The SWP criticise the Panthers for relating to the "guys on the block" and the idea that the "lumpen-proletariate is a resevoir of revolutionary potential" rather than relating to the organised working class (in trade unions, for exampel). In a sense, there is a certain truth in this, that organised workers have more power in society than, say, the unemployed, and building a lasting organisation from the lumpen proletariate is difficult, hence the Panthers spectacular growth and speedy decline.
However, this perspective can lead to crass economism, as witnessed in Lindsey German's attack in Sex, Class & Socialism on the feminist movement in relating to places where women are weak - women's aid centre. rape crisis centres etc. rather than where they are strong, in the unions etc. Of course, there was a phenomena of self-help activists being incorporated into the state and council, but German's perspective seemed flawed to me. Her argument was collective struggle in the feminist movement had been fragmented into individualist issues, but domestic violence and rape can be organised around in a collective way.
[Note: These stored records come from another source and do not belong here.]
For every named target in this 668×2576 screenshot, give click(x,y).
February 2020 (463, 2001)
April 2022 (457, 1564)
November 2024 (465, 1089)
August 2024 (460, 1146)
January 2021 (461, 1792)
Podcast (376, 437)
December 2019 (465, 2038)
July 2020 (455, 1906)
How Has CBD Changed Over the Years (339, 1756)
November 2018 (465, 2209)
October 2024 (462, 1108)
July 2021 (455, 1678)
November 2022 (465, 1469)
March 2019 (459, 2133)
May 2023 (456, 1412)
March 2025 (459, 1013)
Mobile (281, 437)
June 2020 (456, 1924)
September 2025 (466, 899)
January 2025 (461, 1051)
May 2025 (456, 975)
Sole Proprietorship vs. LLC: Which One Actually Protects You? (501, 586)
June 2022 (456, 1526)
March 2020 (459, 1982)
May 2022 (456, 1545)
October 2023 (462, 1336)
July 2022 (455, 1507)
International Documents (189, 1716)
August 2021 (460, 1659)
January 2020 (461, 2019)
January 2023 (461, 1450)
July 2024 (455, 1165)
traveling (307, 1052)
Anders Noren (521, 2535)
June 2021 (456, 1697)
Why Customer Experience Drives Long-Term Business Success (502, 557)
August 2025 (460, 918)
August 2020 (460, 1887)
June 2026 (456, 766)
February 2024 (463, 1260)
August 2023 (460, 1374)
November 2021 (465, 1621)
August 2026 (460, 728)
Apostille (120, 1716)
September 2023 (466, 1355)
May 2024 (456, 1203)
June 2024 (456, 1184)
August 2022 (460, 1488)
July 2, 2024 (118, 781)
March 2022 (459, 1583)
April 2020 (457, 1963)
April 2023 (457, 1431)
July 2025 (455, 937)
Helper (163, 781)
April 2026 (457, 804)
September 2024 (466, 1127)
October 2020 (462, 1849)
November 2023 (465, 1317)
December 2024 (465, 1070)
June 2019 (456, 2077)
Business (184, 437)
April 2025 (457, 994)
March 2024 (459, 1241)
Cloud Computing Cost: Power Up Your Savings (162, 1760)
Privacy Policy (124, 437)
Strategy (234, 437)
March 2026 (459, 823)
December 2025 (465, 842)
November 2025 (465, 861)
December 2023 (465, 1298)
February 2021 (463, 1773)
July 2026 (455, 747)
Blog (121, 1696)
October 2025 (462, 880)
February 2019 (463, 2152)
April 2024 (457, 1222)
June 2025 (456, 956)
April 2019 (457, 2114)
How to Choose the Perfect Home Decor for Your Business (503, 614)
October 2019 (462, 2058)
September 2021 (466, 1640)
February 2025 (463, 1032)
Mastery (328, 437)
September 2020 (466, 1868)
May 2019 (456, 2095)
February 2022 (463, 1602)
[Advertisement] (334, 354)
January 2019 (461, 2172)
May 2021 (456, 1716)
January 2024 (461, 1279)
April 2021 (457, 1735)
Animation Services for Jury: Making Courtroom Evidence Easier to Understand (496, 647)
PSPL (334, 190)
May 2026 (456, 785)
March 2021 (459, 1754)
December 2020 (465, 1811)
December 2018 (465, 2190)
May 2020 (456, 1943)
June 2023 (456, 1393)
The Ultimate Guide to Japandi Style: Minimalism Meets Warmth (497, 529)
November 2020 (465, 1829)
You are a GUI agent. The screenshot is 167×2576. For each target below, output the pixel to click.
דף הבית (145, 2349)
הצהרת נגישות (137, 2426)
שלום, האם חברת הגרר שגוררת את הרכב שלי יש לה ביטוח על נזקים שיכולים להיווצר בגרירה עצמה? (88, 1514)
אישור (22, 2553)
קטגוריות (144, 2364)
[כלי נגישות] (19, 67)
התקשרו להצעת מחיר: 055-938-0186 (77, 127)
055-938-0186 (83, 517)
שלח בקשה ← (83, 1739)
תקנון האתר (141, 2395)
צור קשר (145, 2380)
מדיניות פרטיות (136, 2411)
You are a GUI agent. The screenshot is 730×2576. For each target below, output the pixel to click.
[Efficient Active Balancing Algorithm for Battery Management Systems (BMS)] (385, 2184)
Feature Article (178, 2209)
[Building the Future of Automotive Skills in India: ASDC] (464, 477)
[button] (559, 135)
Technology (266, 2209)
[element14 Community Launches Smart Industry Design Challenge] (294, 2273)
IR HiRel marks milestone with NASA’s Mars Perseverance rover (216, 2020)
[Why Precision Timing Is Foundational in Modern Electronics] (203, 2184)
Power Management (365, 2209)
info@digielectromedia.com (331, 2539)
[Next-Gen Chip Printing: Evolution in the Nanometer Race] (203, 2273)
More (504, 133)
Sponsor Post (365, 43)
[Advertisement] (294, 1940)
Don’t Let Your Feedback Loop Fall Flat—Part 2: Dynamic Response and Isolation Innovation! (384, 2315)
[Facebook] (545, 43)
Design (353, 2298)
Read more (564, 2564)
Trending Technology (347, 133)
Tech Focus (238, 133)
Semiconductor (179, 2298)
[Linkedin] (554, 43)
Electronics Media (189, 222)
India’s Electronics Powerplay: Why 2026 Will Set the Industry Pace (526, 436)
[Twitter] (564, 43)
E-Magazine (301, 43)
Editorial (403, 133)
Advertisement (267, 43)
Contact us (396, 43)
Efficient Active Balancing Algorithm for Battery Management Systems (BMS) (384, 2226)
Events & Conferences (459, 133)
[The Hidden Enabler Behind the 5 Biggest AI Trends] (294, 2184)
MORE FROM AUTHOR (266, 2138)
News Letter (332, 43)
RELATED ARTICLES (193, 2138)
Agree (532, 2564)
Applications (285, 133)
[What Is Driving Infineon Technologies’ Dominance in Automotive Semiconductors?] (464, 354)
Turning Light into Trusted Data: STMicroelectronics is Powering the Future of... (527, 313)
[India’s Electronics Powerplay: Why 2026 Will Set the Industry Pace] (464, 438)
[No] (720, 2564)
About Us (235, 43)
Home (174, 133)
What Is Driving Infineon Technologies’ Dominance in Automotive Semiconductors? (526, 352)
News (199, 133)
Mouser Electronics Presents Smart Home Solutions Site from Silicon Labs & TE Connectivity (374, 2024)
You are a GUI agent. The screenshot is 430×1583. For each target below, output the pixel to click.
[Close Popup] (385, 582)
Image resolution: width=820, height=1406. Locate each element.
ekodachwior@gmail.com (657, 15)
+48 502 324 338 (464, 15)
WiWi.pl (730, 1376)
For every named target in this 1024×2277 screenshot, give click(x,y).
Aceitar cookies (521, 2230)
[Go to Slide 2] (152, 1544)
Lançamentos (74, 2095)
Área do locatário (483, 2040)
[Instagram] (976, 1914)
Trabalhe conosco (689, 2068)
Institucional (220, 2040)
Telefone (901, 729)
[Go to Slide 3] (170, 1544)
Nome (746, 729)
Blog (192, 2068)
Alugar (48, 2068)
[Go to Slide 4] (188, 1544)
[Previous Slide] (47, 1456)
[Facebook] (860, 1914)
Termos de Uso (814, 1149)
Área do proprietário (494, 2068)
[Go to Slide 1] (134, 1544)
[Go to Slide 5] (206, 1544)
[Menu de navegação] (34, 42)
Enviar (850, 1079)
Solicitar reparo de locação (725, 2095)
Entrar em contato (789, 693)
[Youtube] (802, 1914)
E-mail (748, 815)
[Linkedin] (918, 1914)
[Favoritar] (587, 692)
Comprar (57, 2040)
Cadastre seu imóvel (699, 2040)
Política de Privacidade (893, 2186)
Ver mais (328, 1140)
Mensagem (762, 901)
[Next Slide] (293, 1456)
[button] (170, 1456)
This perspective has meant that the revolutionary left has been marginalised from the women's movement rather than leading it.
Or I recall at an SWP conference it being argued on Scotland (presumably in polemic with the SSP) around Asylum and Refugee issues that the way forward shouldn't be activists trying to substitute themselves for absent or denied welfare services, but rather building a political movement to put pressure on the Scottish parliament.
This seemed weak to me, as the two approaches didn't seem mutually exclusive but rather inconnected. For example, solidarity work such as anti-deportation campaigns can often be a way of involving the wider community.
This seems an ingrained approach in the SWP, which has meant that it has missed the boat in several key working class struggles. For example, initially opposing solidarity campaigns with the Miners as "radical oxfam" or underestimating the potential for a mass non-payment campaign against the Poll Tax based on a mistaken understanding of the dynamics of working class communities.
In my opinion this economism of focusing only on the organised working class is mistaken. By radical social work and community work, the revolutionary left can begin to appeal to the moral idealism of many people and be seen as the ones who stand up for the most weak and marginalised in our society ie. start to become 'tribunes of the oppressed'. Otherwise, the revolutionary left is seen as being a talking shop and lacks social roots, as it is seen as fly-by-night.
My opinion is that for trotskyists to become more rooted in society that taking up these issues of radical community and social work, social welfare could be fruitful.
This came up over a discussion over the weekend. I think under the existing climate with low class struggle and a number of the trotskyist groups in auto-pilot I think they will never attain a great sphere of influence, because they still think they're the leadership of the class, despite the fact theres very little of the class to actually lead.